Her response? “Get the f*ck out of my face!”
Then she took off.
Oh yeah, F-bombing on the first day of second grade. That’s how we roll. And parents who had previously promised their undying devotion to supporting mental health awareness are suddenly silent, quickly ear-muffing their kids. The ones who don’t know she lives with a mental illness are looking at me (and her) like, “What did your kid just say?”
I completely get it. It’s easy to say you accept mental health issues until you actually see it. Sometimes, it’s messy. Sometimes, it involves F-bombs. It’s easy to look at her and just think she’s “one of those bad kids.”
But she only swears when she’s really feeling bad and is starting to lose control. I wanted to walk over to those parents and explain: “She has bipolar disorder. She gets to a point where she’s no longer in control of her words or her body. She was overstimulated and overwhelmed and feeling horrible inside. She’s not stable yet. It will get better soon. She’s not really like that, she’s lovely!” But would that make a difference?

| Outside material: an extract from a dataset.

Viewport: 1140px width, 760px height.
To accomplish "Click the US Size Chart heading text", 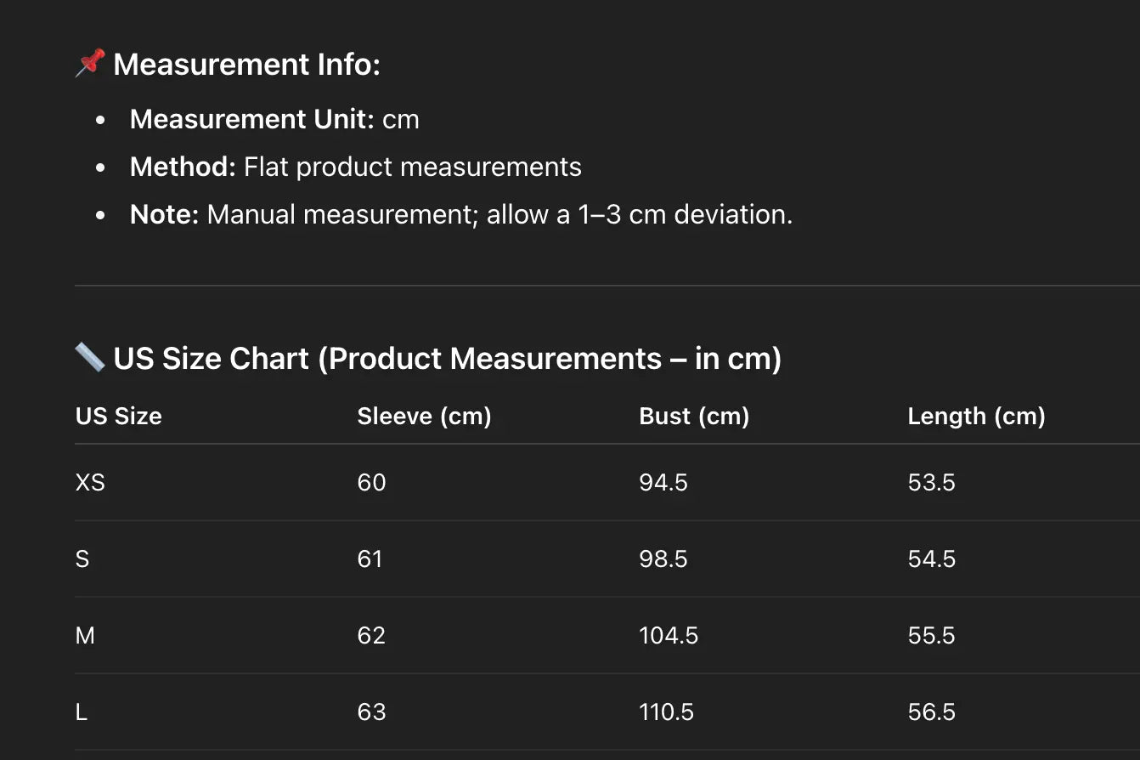I will click(447, 359).
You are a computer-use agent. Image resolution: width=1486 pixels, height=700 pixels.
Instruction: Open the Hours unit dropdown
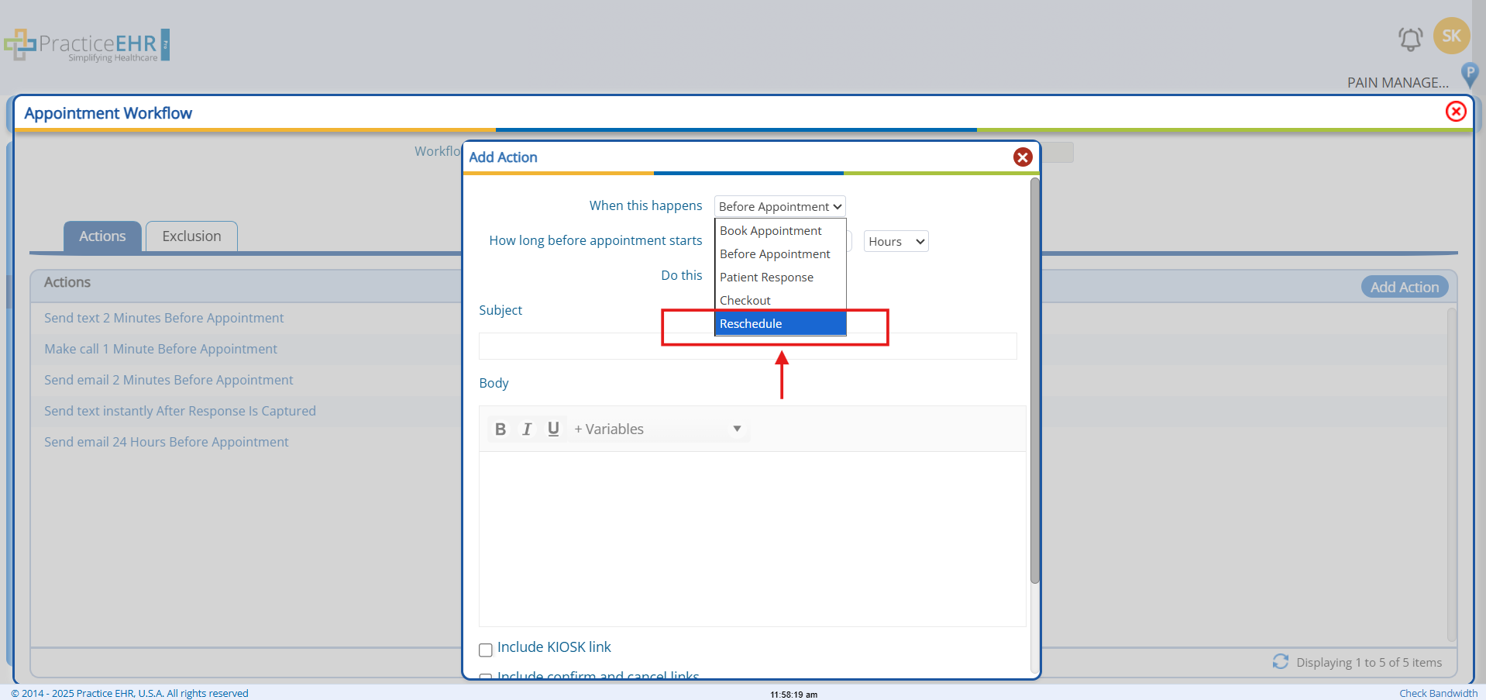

It’s easy to share memes on Facebook say you support mental illnesses, but until you’re there, in the thick of it, you can’t understand what it’s like. Would you accept it if a mental illness incident happened in front of you? Would you feel compassionate, or would you judge? Does my daughter need to have a giant sticker on her forehead saying “Mental illness on board, please be kind”? Why can’t people just be kind anyways?
In all fairness, she also gets lots of hugs and lots of “you can do this!” when we’re out and about. She’s the poster child for mental illness. So cute, little, photogenic and usually smiling.
But it’s easy to be supportive of her mental illness when she’s smiling up at you. She looks the part of a functional 7-year-old, even when inside her head she’s struggling to keep it together. When that F-bomb deal-breaker echoed through the hall, if disapproval had a sound, that would have been it. But what if I told you she cried for hours earlier this week when she realized she would never be cured of bipolar disorder? About how she cried when a girl she knew who broke her leg got her cast off, because that wasn’t going to happen to her brain. About how after school on Monday she obsessively paced her room, muttering about how everyone was looking at her and everyone thought she was weird and “crazy.” Would that make you rethink the way you reacted to her mental illness-related outburst?
She’s not giving me a hard time, she’s having a hard time. And despite how fervently I want to scream out the realities of mental illness to create awareness and understanding, I feel like this type of illness will never truly be accepted until we start talking about what it really looks like. Despite how cute she is, she isn’t fully accepted for her mental illness, even now. And once the cuteness and littleness wears off, my daughter will just be another person with a sick brain who’s poorly understood and feeling alone. We need to start showing her now it’s OK to be who she is, F-bombs and all.